Varghese roams from forests
to enzymes

Protecting nitrogenase

Nitrogen is abundant in the atmosphere yet scarce in the biosphere; only prokaryotes are equipped with the enzymes necessary to fix atmospheric nitrogen into bioavailable forms. To subvert this limitation and boost crop production, researchers are studying nitrogen-fixing enzymes with the goal of genetically engineering crop plants that can express nitrogenase of their own.

Iron-only nitrogenase, encoded by fewer genes than other nitrogen-fixing enzymes, is a promising candidate for this endeavor. However, it becomes inactive in the presence of oxygen; this barrier must be overcome for it to be expressed functionally in crops.

To explore how the structure of iron-only nitrogenase responds to oxygen, Varghese and colleagues at the James W. Murray lab at the department of life sciences at the Imperial College of London investigated the structure and oxygen-reducing role of Anf3, a protein associated with nitrogenase function.

By characterizing the crystal structure of Anf3 at atomic resolution, the team saw that its heme and flavin adenine dinucleotide cofactors were unexpectedly close to each other.
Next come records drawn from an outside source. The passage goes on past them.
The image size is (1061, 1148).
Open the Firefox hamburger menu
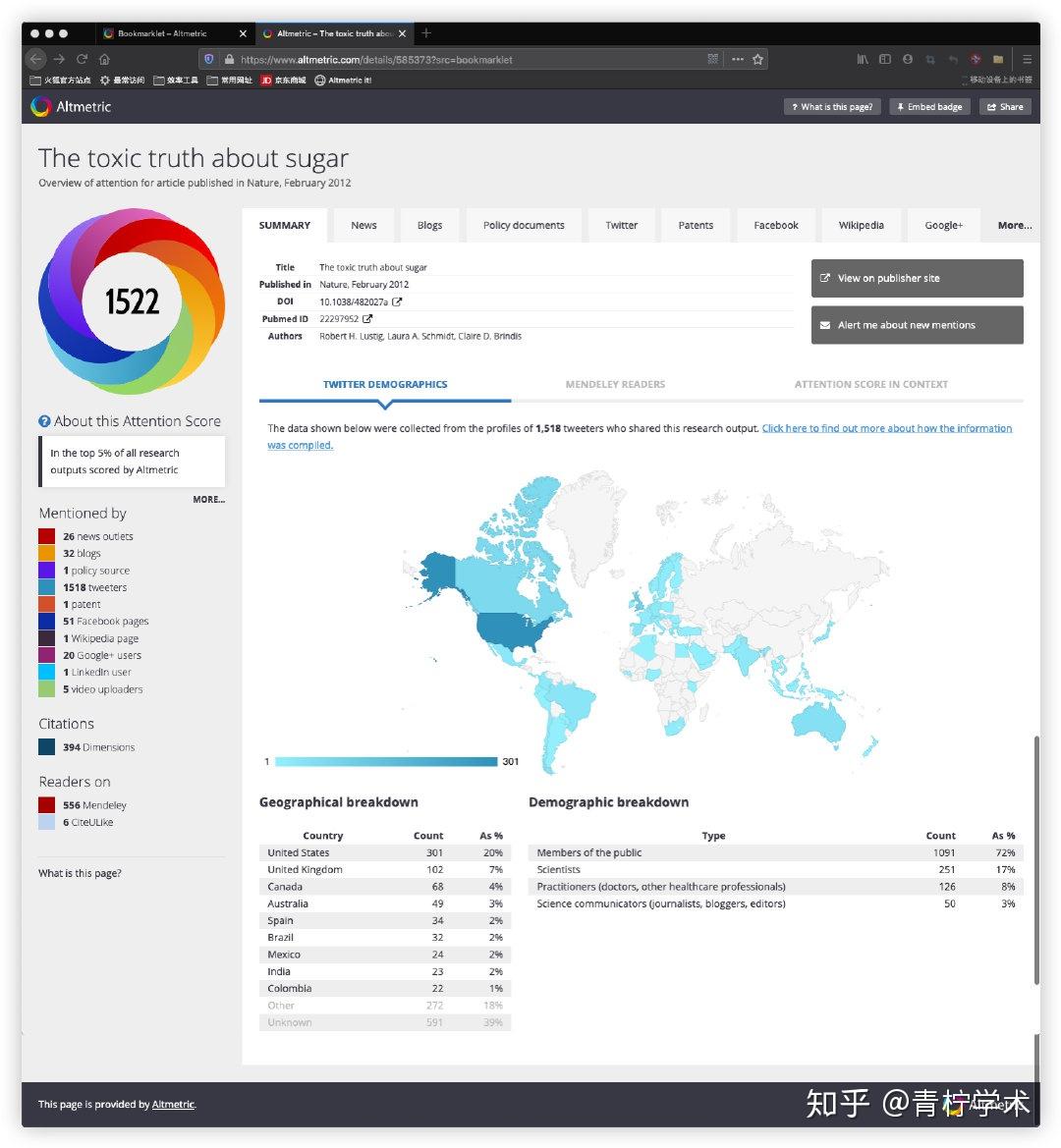pos(1026,59)
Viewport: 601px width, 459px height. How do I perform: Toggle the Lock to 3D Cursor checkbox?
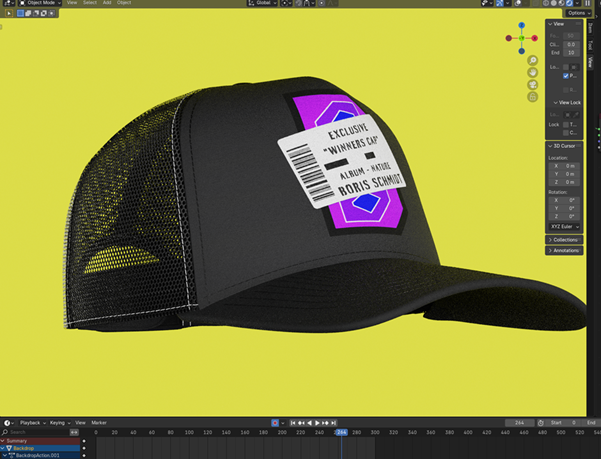click(566, 132)
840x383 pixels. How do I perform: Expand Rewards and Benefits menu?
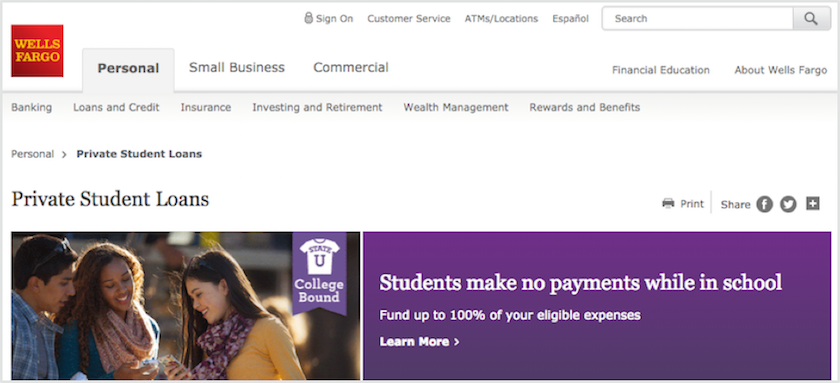click(x=584, y=107)
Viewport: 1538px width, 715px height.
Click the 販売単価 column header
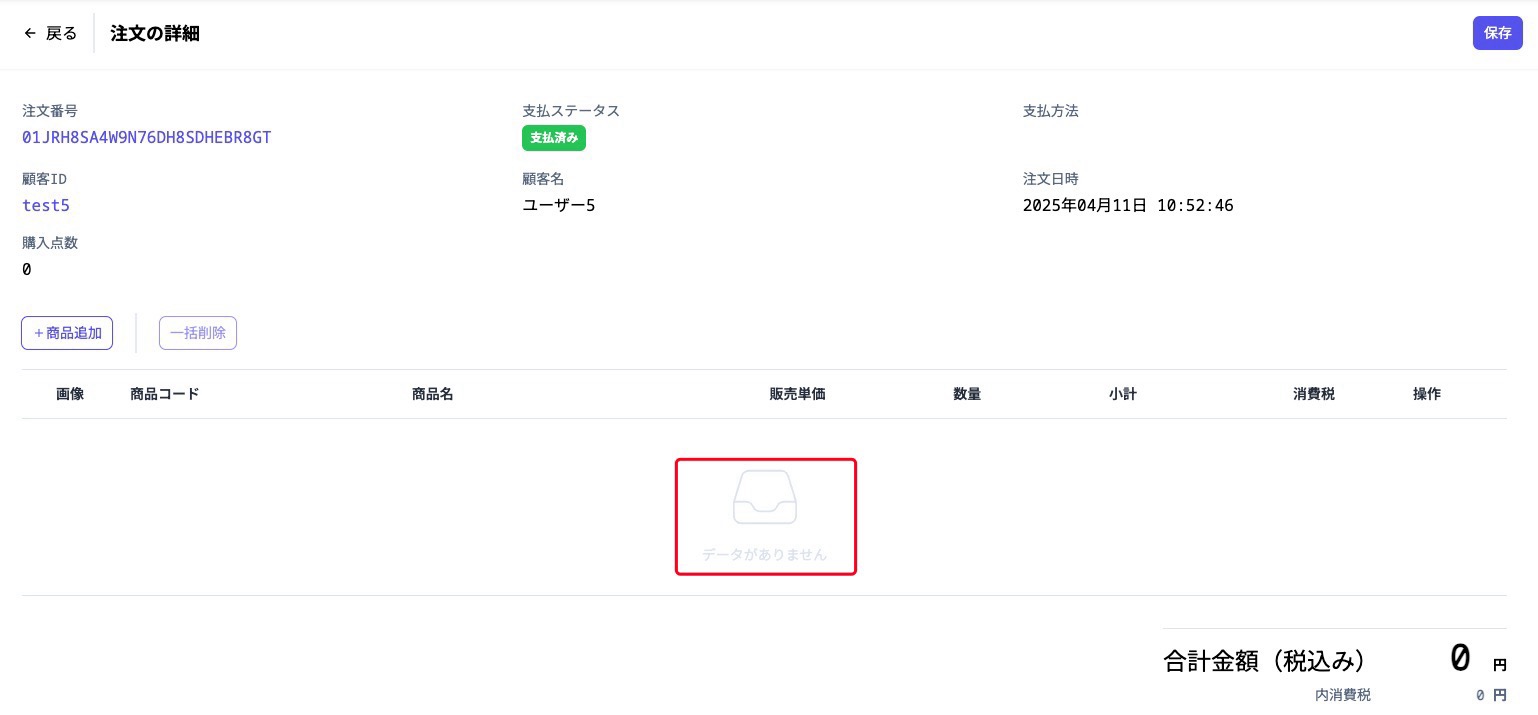797,394
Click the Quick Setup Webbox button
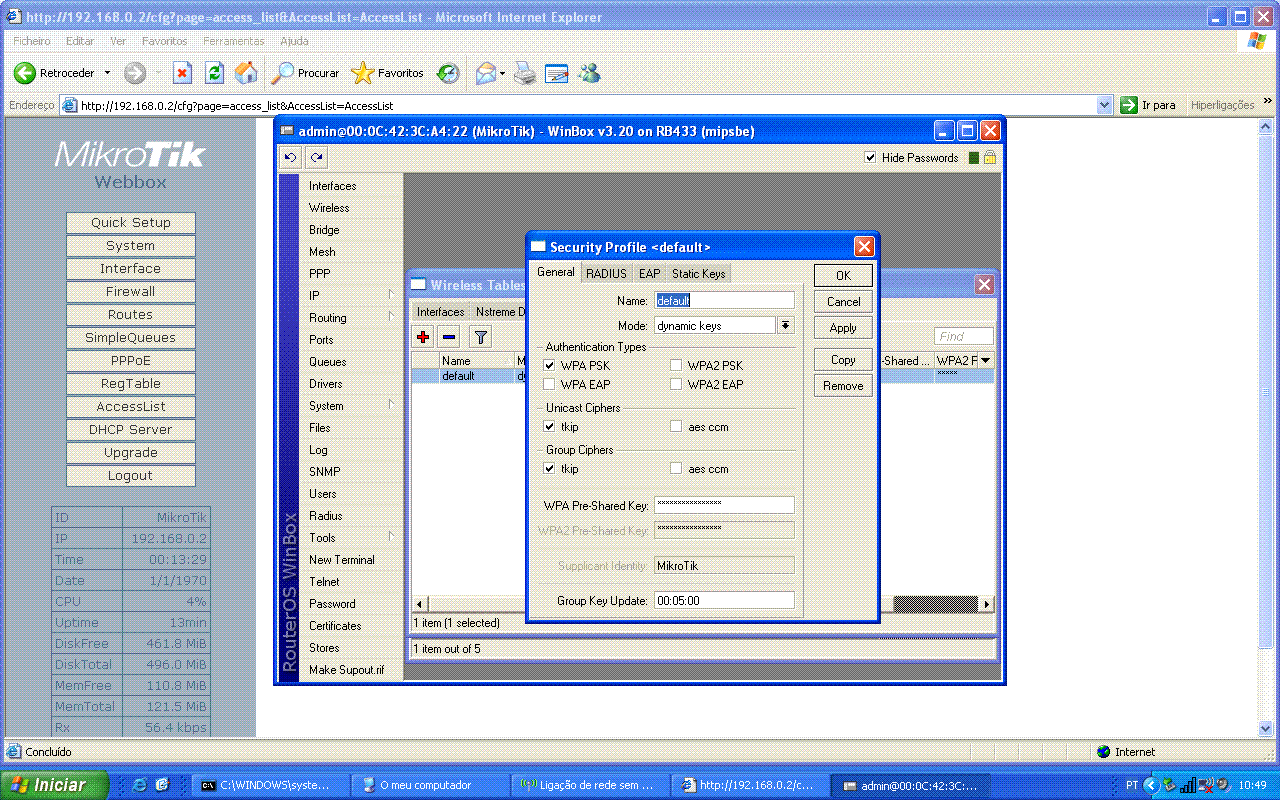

“The structure itself was a surprise,” Varghese said. “We knew (Anf3) had a heme and an FAD cofactor, but that they were so close together and that there was a cooperative effect was unexpected.”

Further experiments suggested that electron transfer between the two cofactors contributes to Anf3’s ability to reduce oxygen, thus protecting iron-only nitrogenase from being inactivated. Anf3 protein is a promising candidate for enhancing functional nitrogenase in aerobic environments.